I really was in two minds about publishing the exact email as you can see it is very personal, and makes for pretty grim reading. 4am tearful emails are something that I would recommend you should avoid, acting in a period of heightened emotion rarely ends well, but I felt on this occasion that it was required. I expect most parents know the feeling that people only step in and help when crisis point is reached and to be able to demonstrate that normally results in some action being taken. It is an inherently flawed system but one in which our lives of raising children who have disabilities has to exist. It does sound like a big red flag of heading towards a nervous breakdown though… I am a tad dramatic and neurotic with an affinity of putting personal traumatic moments into lengthy bits of writing- emails, blogs, text messages.
I was just so completely and totally overcome with frustration, its a really difficult part of life to feel like you are unable to do the very best possible for your children- team that with sleep deprivation and it creates an troublesome predicament. It is a literal hole that you find yourself in and when you are in there and you have no tools to get out and you have exhausted all the different escape plans you really start to feel like there is no hope. I saw something on social media that perfectly articulated what I am trying to explain here.
I expect this is something we can all understand with all of our hearts. These holes happen, like little pockets of difficulties, and sometimes trying to get out of them results in them becoming deeper. It feels like all the places you can go to, to help you out of the hole are happy to help,but its going to take a whole lot of jumping through hoops on your part before they eventually pull you up.
Am I still in the hole?- well unfortunately indeed I am.
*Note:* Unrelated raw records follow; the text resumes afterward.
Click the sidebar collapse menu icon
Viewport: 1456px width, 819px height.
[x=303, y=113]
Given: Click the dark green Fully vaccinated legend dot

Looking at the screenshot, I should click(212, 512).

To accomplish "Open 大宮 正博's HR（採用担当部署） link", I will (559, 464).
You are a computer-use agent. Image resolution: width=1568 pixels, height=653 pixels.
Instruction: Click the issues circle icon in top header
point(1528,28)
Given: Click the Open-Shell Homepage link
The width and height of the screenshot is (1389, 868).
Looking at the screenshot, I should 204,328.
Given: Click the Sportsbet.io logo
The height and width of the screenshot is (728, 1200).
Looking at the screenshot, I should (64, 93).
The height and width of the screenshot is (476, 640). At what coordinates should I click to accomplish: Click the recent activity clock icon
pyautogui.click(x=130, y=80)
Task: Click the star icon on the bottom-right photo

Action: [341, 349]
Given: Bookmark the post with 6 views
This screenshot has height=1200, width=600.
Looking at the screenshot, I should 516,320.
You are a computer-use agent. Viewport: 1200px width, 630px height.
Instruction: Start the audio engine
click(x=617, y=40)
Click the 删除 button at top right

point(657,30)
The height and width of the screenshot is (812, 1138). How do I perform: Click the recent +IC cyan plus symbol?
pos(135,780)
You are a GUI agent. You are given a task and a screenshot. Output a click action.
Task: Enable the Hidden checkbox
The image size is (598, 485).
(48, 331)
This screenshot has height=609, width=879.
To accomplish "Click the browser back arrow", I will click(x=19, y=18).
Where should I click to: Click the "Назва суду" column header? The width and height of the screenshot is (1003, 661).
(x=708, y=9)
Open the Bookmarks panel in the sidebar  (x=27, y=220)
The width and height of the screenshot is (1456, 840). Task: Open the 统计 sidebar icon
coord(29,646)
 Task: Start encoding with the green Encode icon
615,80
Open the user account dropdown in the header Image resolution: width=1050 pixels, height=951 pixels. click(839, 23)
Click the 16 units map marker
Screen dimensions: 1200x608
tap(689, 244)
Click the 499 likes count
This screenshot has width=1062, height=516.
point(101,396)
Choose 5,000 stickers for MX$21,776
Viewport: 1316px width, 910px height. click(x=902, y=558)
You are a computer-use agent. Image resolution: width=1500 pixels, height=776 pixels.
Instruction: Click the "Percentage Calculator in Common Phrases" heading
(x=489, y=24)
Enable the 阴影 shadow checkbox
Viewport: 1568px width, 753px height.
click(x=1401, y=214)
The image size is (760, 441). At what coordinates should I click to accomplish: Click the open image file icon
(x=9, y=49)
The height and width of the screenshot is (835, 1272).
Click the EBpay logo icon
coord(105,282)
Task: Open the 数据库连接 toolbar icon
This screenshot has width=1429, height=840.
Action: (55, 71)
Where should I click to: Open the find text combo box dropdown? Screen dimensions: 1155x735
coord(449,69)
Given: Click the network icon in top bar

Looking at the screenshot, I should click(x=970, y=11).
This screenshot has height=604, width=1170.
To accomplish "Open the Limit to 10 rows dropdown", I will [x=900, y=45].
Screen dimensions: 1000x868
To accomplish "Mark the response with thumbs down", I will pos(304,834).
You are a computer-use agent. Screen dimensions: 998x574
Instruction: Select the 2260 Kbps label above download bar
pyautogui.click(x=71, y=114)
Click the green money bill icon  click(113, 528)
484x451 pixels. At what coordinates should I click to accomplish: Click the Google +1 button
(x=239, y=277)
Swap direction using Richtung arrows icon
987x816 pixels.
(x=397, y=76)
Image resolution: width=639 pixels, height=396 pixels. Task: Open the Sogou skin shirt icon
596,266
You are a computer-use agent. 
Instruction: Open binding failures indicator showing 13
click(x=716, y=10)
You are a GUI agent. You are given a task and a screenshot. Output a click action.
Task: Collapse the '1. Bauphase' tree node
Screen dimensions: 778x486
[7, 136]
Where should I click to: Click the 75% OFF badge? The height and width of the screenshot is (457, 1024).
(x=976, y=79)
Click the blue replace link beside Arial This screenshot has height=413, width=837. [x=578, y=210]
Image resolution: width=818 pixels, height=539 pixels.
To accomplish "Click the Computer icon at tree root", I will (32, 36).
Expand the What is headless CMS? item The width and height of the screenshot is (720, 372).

Are there people working towards helping me get out of the hole?- indeed there is. Scarlett’s return to school today will hopefully start to help her, perhaps the sensory diet implemented by the OT, or maybe the very early starts, hopefully the increased amount of mental and physical stimulation will help her to seek out inner calm. The tiny baby steps towards normality will hopefully have a positive affect on the sleep element of her life- there is nothing more satisfying than a happy, calm, well rested child. In terms of Sonny, his time at school will give him some much needed respite from some of the strains we are faced with when we are both simultaneously providing care for Scarlett. He is such a kind thoughtful boy and I’m racked with guilt thinking he is taking far too much responsibility on his toes- I want him to be purely a child, I don’t want him to be kept awake through the night or have to see his mummy in irate mode. I don’t want him to think a stressful home environment is the norm- no matter how well you think you hide it they can see it. They can see it when you are unable to listen to their stories attentively or have to be three coffee’s deep to become fully engaged. It isn’t fair. Unfortunately the Safe Space bed requested in the email isn’t an option, its not something we can get funding for, so I really hope that the return to school is the magic wand all three of us need.
I’m going to pad this section out with cliches as the point of refection is still just over arms reach, so here goes:
- There is light at the end of the tunnel
- Patience is a virtue
- It may be stormy now, but it never rains forever
- Don’t worry about getting perfect, just keep getting better.
- Its about learning to dance in the rain.
I could list many motivational quotes here about pushing through tough times, they can serve a great purpose when you seem a little like you’re stuck in a hole.